▸ Exercise brief:
Rewrite the stretch of material from the line containing "You are a GUI" through the line containing "pyautogui.click(x=198, y=377)", keeping every line, requests included, but multiplying the click coordinates in the answers by 1.2 and rounding to whole numbers, halves up. Leave the pictures out.
START Exercise data
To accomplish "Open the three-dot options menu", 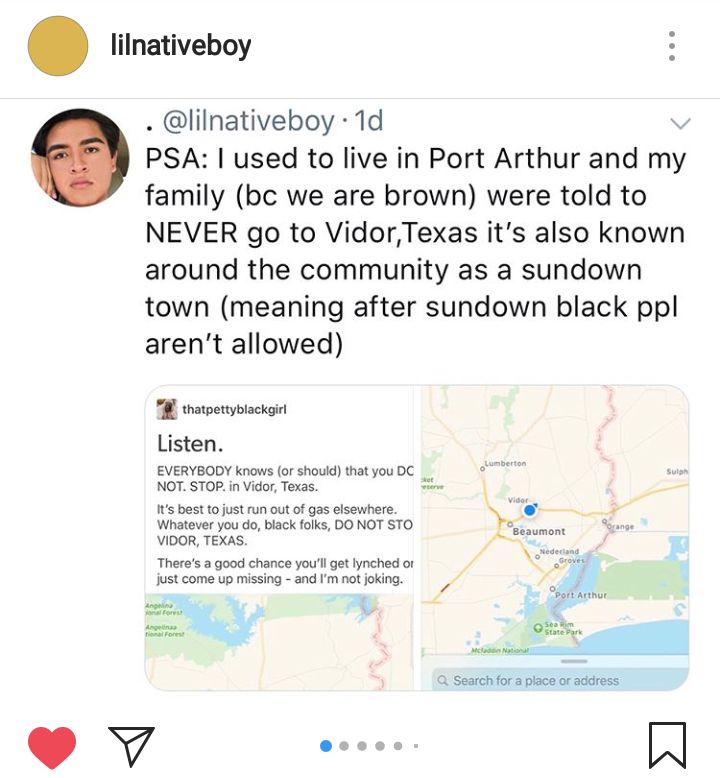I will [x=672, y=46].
END Exercise data
START Exercise data
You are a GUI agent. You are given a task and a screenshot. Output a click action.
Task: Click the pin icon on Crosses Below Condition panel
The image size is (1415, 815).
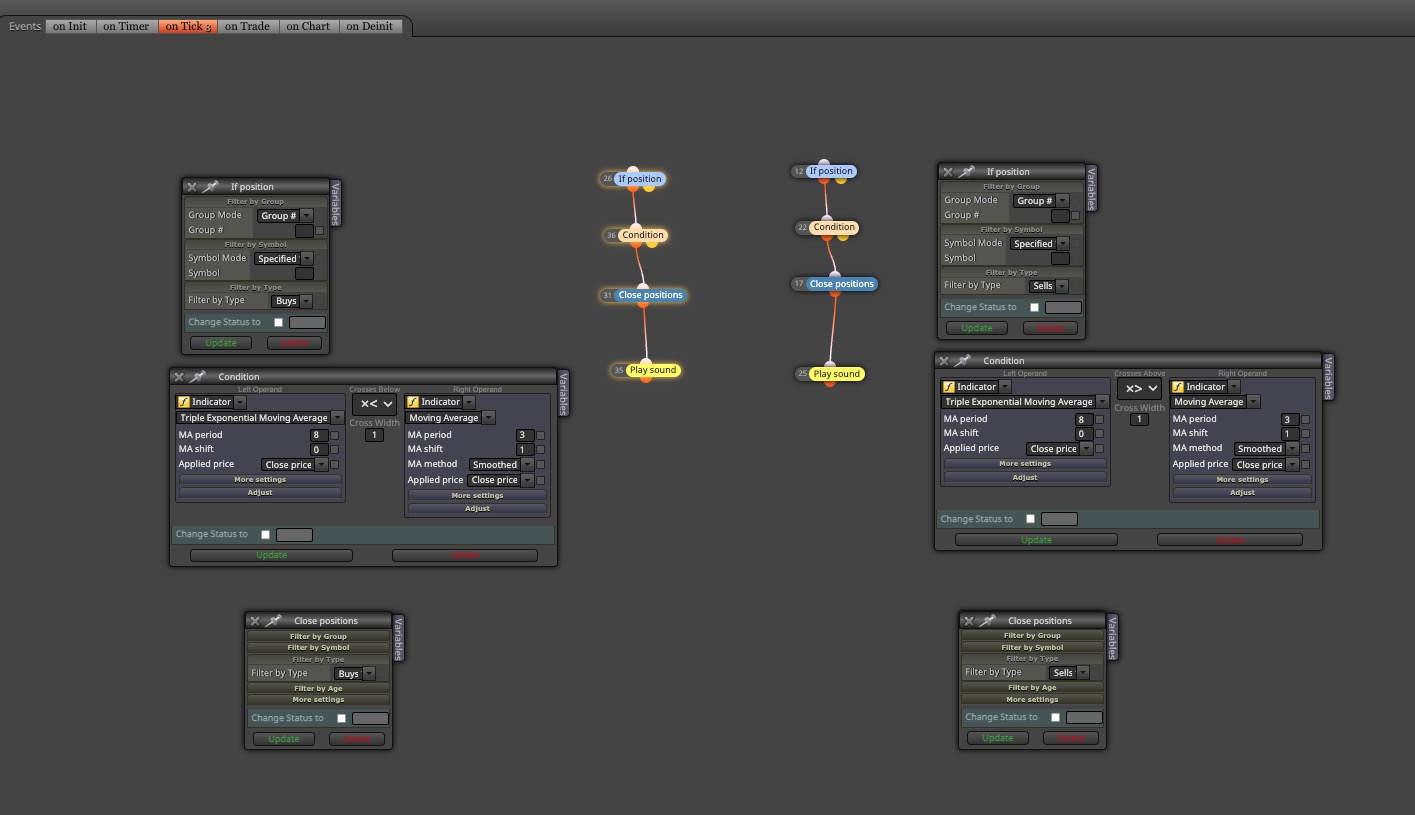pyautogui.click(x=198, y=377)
END Exercise data
▸ Finished task:
You are a GUI agent. You are given a task and a screenshot. Output a click action.
Task: Click the pin icon on Crosses Below Condition panel
The image size is (1415, 815).
pyautogui.click(x=238, y=452)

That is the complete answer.